§ **O PEDIDO**:
No discurso de Allan Kardec, a quem ele diz pertencer inteiramente a honra pela doutrina?

§ **TRECHO DA PÁGINA**:
Discurso do Sr. Allan Kardec.

(Em Bordeaux.)

(Sumário)


Senhoras e Senhores,

Foi com felicidade que atendi ao vosso apelo, e o simpático acolhimento com que sou recebido é uma dessas satisfações morais que deixam no coração uma impressão profunda e indestrutível. Se me sinto feliz com esta cordial recepção, é que nela vejo uma homenagem prestada à doutrina que professamos e aos bons Espíritos que no-la ensinam, muito mais que a mim pessoalmente, que não passo de um instrumento nas mãos da Providência. Convencido da verdade desta doutrina, e do bem que ela está chamada a produzir, tratei de lhe coordenar os elementos; esforcei-me por torná-la clara e inteligível para todos. É tudo quanto me cabe e, assim, jamais me considerei seu criador: a honra pertence inteiramente aos Espíritos. É, pois, somente a eles que se devem dirigir os testemunhos de vossa gratidão, e não aceito os elogios que me dirigis senão como um estímulo para continuar minha tarefa com perseverança.

§ **EXTRATO DE DADOS**:
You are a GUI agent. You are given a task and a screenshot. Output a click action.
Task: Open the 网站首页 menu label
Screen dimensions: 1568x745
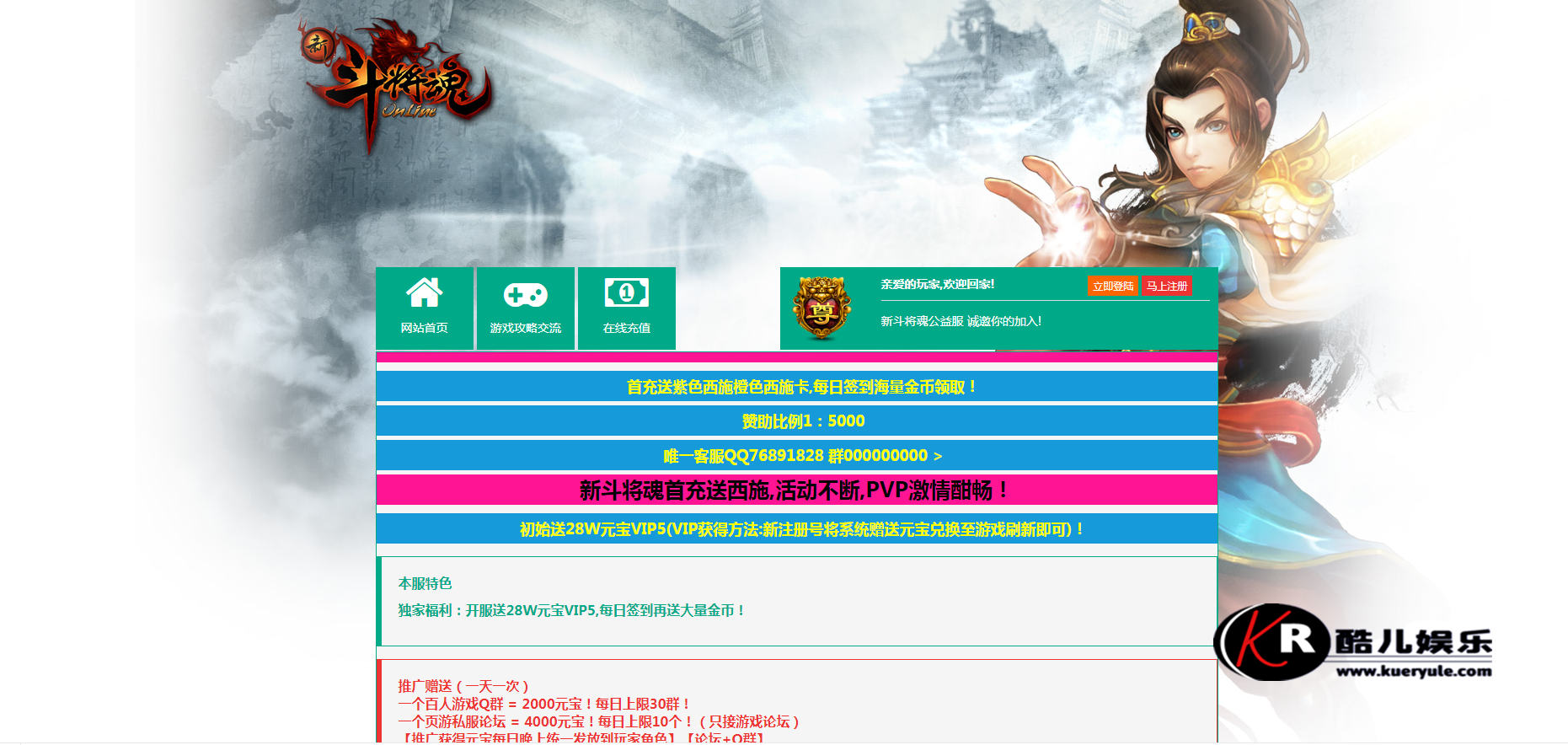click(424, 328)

§ **RESULTADO FINAL**:
Aos Espíritos.